Selected excerpt
Yet the Americans have little on offer by way of an alternative. U.S. training efforts are still months off from fielding military units able to join the fight. With Iraq’s future resting on them, Hashd is seen as the only ready bulwark against further ISIS encroachments, although its conduct in Anbar may paradoxically purge the province of ISIS’s hard power while underwriting its soft version.

The Ramadi offensive hardly got off to a promising start. On Tuesday, Hashd spokesmen announced that the name for their Anbar offensive was “Labeyk Ya Hussein,” a slogan roughly translated as “At your service, Hussein,” in tribute to a venerated Shia religious figure. The connotations were therefore of holy war—not exactly the multi-sectarian, pan-Iraqi message Baghdad has preferred to telegraph to international audiences.

On Wednesday, in response to criticism from U.S. officials and some Iraqi leaders—including demagogic Shiite cleric Muqtada al-Sadr (who has fallen out with Iran and has since platformed himself as a nationalist politician)—the operation’s name was changed to to more universal: “Labeyk Ya Iraq.” But the public relations rethink has not addressed underlying concerns about the Hashd’s intentions, nor allayed Sunni anxieties.

“I think the careful examiner of the facts on the ground will see de facto borders are being drawn, whether by design or by circumstance,” said one former Iraqi official who spoke to The Daily Beast on the condition of anonymity. “The militias have effectively cleared the Baghdad belts to the south of Sunnis, and with the Ramadi operation I expect the same will happen westward, but it will entail a lot more fighting and possibly much more instability.”

This is because the war for the future Iraq isn’t being waged first and foremost by Iraqis but by their self-interested next-door neighbor, Iran, led by its elite Revolutionary Guards Corps-Quds Force, a U.S.-designated terrorist entity in its own right.

Iraq’s sectarian division, whereby Sunnis have been forced out of Shia-controlled areas under the auspices of fighting ISIS, reflects the fact that the Hashd operates more according to Tehran’s geo-strategic and ideological interests, the former official said. “I feel that Iran and some of its erstwhile allies have reached a realization that they have lost a significant ally in Syria and therefore need to buffer the ‘Shia’ zones in Iraq to protect them while paying lip service to the notion of a unified state.”

It certainly does not help matters that America’s unacknowledged ally in the anti-ISIS coalition is the IRGC-QF, whose commander, Major General Qassem Suleimani, not only blamed U.S. incompetence for the fall of Ramadi this week but labeled the United States an “accomplice” of the jihadists—a conspiratorial view of ISIS’s secret patronage widely shared among the Hashd rank-and-file.

The scenario described by Essawi and the ex-official is more common among the Sunni political class than either Washington or Baghdad care to acknowledge. Whether it is credible will depend on how the Hashd conducts itself on hostile terrain and whether it can break with precedence of collective punishment. If the militias act as a nationalist reserve army, under the command and control of Haider al-Abadi—something the White House has insisted as a precondition of U.S. air support—then they may be able to recruit Sunnis to their efforts, or at least earn their respect and admiration.

Given material

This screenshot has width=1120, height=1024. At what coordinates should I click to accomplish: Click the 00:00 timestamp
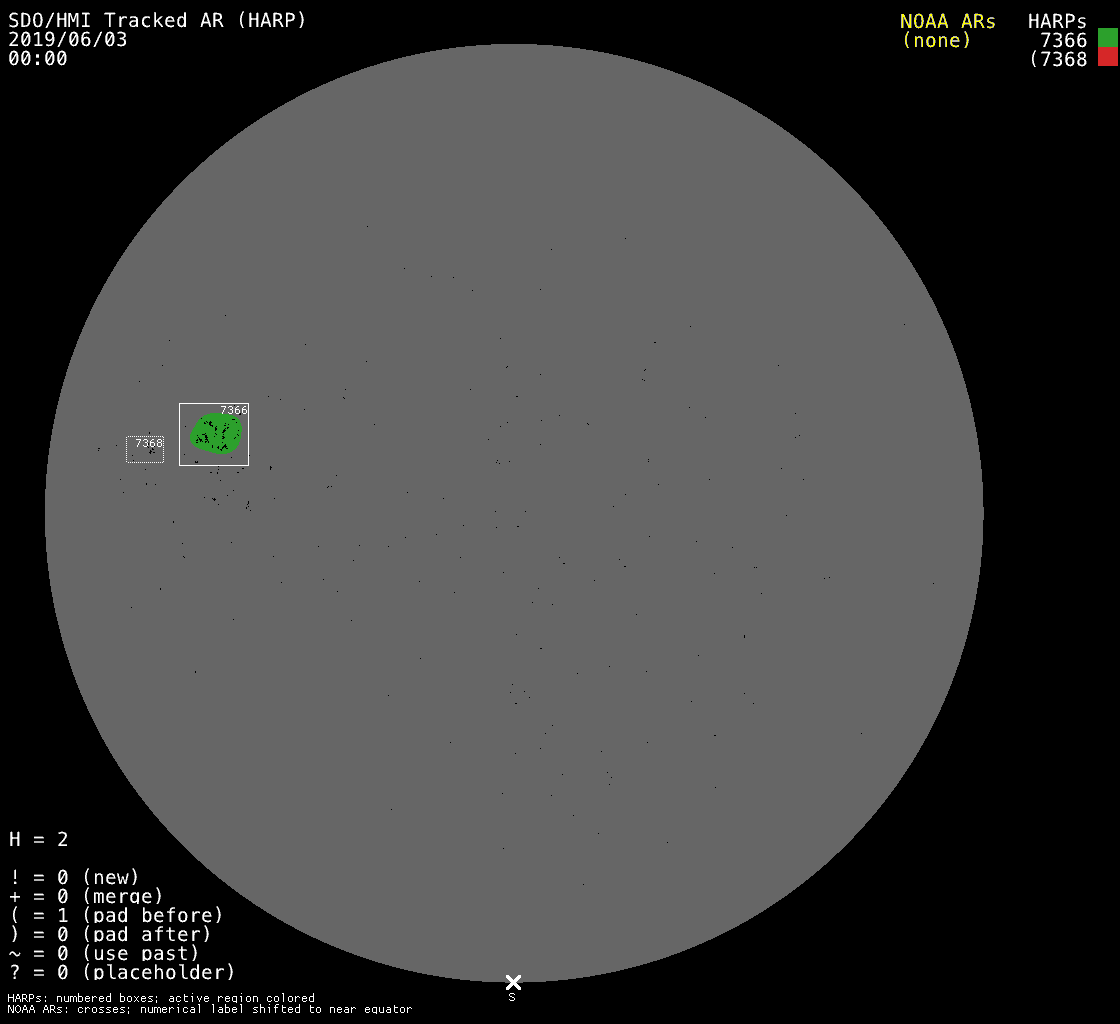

Given exercise
Write the next part of the article on the Hashd militias' Ramadi offensive, picking up after its final sentence. The material here is separate from the article and has nothing to do with it.

Final result
Essawi argues that Hashd has so far relied on coercion rather than a savvy hearts-and-minds approach for winning over Sunnis. “The Sunni tribes used to be against ISIS after [their] crimes,” he said. “Definitely there are some local supporters of ISIS, but the tribes, generally speaking—almost all of them are committed to fight. It is the government that refuses to strengthen them. So some very weak tribes have been coerced into accepting this bad choice: It’s either Hashd al-Shaabi or ISIS.”

Saleh al-Mutlaq, a Sunni deputy prime minister under Abadi, disagreed.

He emphasized that the Hashd should henceforth operate under the Iraqi flag rather than the host of competing standards their constituent militias currently brandish (including those bearing the images of Iranian ayatollahs Khomeini and Khamenei). But Mutlaq is hopeful of greater Sunni support for the Hashd. He pointed out that volunteer camps established near Ramadi incorporate Sunnis volunteers and Iraqi policemen who fled the city into the broader counteroffensive.

“The government will give them training and weapons,” a statement issued by Mutlaq’s office read, without offering specifics. As for Shia sloganeering deemed alienating the Anbari support base, he doesn’t think this has had too dire an impact. “The Sunnis were conflicted about the intervention from the Hashd al-Shaabi because they were worried about reprisal attacks. But the Hashd is less harmful than ISIS. At least, these people are Iraqis and we can deal with them later on, but we can’t with ISIS.”

Nevertheless, Mutlaq wonders just what form a pro-government success may take and what happens the day after ISIS is routed from Ramadi. “His concern is whether Ramadi will undergo demographic changes,” his office said. “Will Sunnis be forced to relocate to others areas and will there be any revenge attacks and conflicts between the Hashd and the tribes?”

Usama al-Nujaifi, one of Iraq’s vice presidents and the former parliamentary speaker, pointed out that recent missteps by the militias has squandered incipient good will for Sunni reconciliation. Yesterday, during a parliamentary session, the Sunni governor of Diyala province was fired—and replaced with a Shia. “This is a real threat and a very negative message to Iraqis. This is considered a break to the rules and it contradicts what has been agreed,” Nujaifi said. “The majority in Diyala are Sunnis.”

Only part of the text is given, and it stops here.